[Numpy-discussion] Improving Python+MPI import performance

Fri Jan 13 15:19:11 EST 2012

On 01/13/2012 02:13 AM, Asher Langton wrote:
> Hi all,
>
> (I originally posted this to the BayPIGgies list, where Fernando Perez
> suggested I send it to the NumPy list as well. My apologies if you're
> receiving this email twice.)
>
> I work on a Python/C++ scientific code that runs as a number of
> independent Python processes communicating via MPI. Unfortunately, as
> some of you may have experienced, module importing does not scale well
> in Python/MPI applications. For 32k processes on BlueGene/P, importing
> 100 trivial C-extension modules takes 5.5 hours, compared to 35
> minutes for all other interpreter loading and initialization. We
> developed a simple pure-Python module (based on knee.py, a
> hierarchical import example) that cuts the import time from 5.5 hours
> to 6 minutes.
>
> The code is available here:
>
> https://github.com/langton/MPI_Import
>
> Usage, implementation details, and limitations are described in a
> docstring at the beginning of the file (just after the mandatory
> legalese).
>
> I've talked with a few people who've faced the same problem and heard
> about a variety of approaches, which range from putting all necessary
> files in one directory to hacking the interpreter itself so it
> distributes the module-loading over MPI. Last summer, I had a student
> intern try a few of these approaches. It turned out that the problem
> wasn't so much the simultaneous module loads, but rather the huge
> number of failed open() calls (ENOENT) as the interpreter tries to
> find the module files.
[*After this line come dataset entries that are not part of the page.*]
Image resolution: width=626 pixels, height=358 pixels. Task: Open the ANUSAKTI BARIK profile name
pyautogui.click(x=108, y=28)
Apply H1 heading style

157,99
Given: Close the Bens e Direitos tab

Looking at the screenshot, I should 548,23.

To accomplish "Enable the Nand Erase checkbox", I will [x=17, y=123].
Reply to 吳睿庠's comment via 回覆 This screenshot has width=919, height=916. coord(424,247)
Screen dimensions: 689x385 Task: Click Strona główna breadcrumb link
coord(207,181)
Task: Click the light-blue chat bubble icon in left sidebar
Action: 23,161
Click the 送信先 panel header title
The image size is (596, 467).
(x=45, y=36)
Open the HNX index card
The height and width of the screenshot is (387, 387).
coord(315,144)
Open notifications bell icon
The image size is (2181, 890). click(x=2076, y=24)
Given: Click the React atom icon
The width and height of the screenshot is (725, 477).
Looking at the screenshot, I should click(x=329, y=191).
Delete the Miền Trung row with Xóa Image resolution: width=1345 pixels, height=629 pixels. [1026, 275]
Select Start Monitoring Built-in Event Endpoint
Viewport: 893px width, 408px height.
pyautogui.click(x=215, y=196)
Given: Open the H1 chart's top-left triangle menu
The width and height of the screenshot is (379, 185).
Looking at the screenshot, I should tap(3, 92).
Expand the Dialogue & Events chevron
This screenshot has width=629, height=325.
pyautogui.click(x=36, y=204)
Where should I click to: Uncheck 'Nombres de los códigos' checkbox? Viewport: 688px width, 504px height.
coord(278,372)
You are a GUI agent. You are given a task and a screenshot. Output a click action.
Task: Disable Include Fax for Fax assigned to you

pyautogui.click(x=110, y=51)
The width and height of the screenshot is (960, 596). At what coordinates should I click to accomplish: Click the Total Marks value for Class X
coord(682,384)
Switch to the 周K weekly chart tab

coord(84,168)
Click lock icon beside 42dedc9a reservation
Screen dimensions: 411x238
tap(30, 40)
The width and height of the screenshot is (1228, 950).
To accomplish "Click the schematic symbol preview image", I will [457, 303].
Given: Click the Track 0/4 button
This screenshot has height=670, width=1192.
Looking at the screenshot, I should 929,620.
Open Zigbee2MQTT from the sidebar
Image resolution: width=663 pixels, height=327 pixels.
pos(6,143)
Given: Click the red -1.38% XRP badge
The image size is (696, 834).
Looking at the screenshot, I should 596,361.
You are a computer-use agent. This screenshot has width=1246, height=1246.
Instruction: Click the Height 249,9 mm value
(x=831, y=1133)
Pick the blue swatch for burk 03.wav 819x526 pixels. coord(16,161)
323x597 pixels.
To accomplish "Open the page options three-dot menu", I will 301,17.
In the MPI_Import module, we have rank 0
> perform the module lookups and then broadcast the locations to the
> rest of the processes. For our real-world scientific applications
> written in Python and C++, this has meant that we can start a problem
> and actually make computational progress before the batch allocation
> ends.

This is great news! I've forwarded to the mpi4py mailing list which 
despairs over this regularly.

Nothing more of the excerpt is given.